Text and element pointing records

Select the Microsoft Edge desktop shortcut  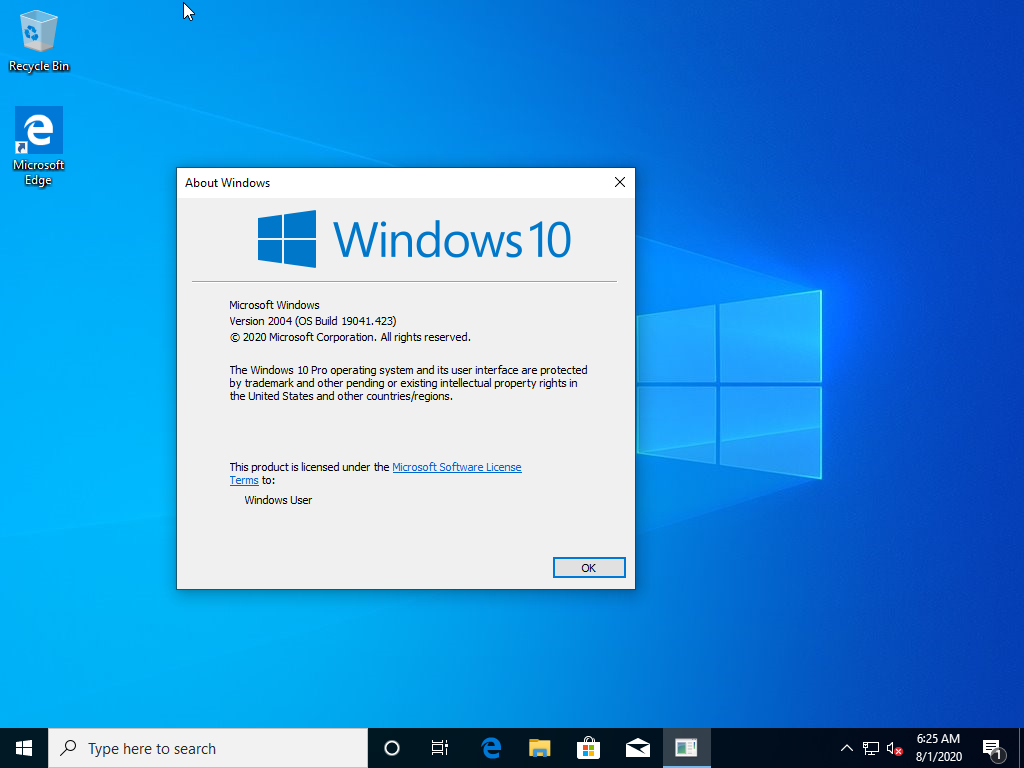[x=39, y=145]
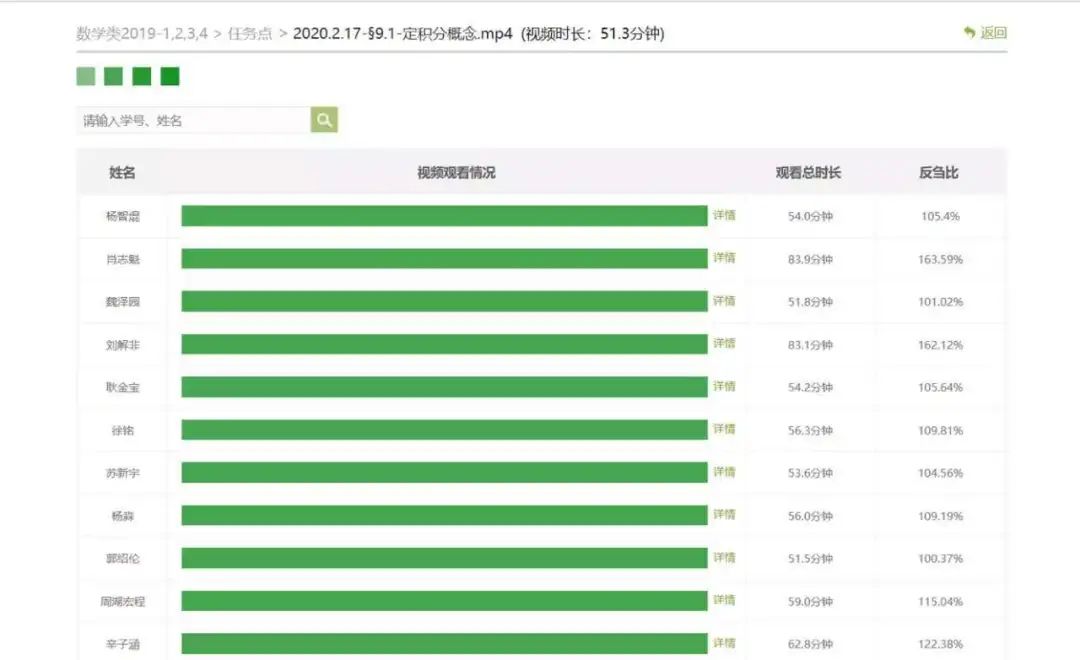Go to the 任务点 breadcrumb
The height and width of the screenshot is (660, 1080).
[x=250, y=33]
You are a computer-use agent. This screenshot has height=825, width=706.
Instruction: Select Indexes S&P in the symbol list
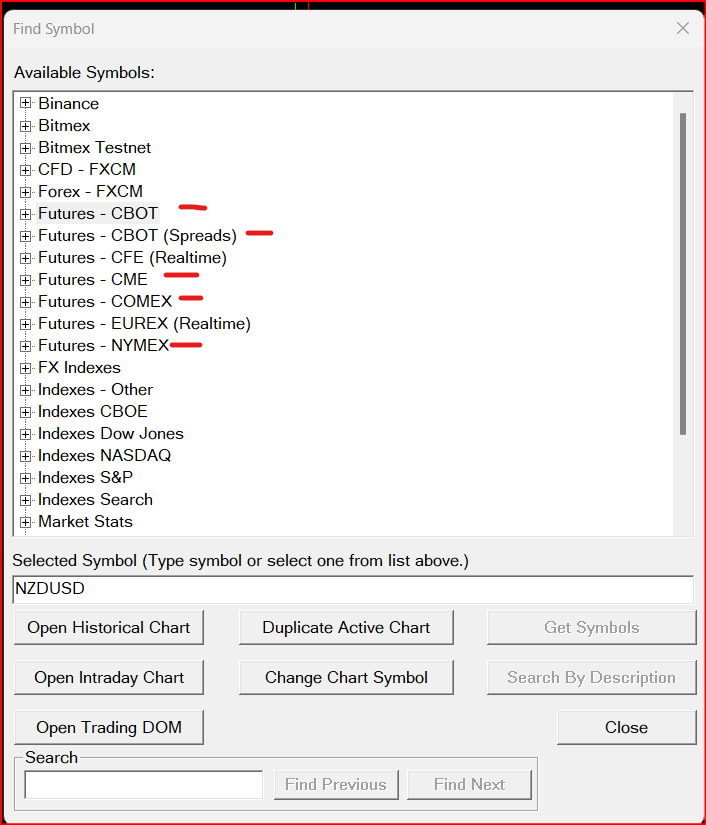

WRITTEN TASK → Revise the stretch from the line containing "You are a computer-use" through the end of the records, replacing "agent" with "assistant" and keeping everything else unchanged. Leave the pictures out of your answer.

CORRECT OUTPUT →
You are a computer-use assistant. This screenshot has height=825, width=706.
Instruction: Select Indexes S&P in the symbol list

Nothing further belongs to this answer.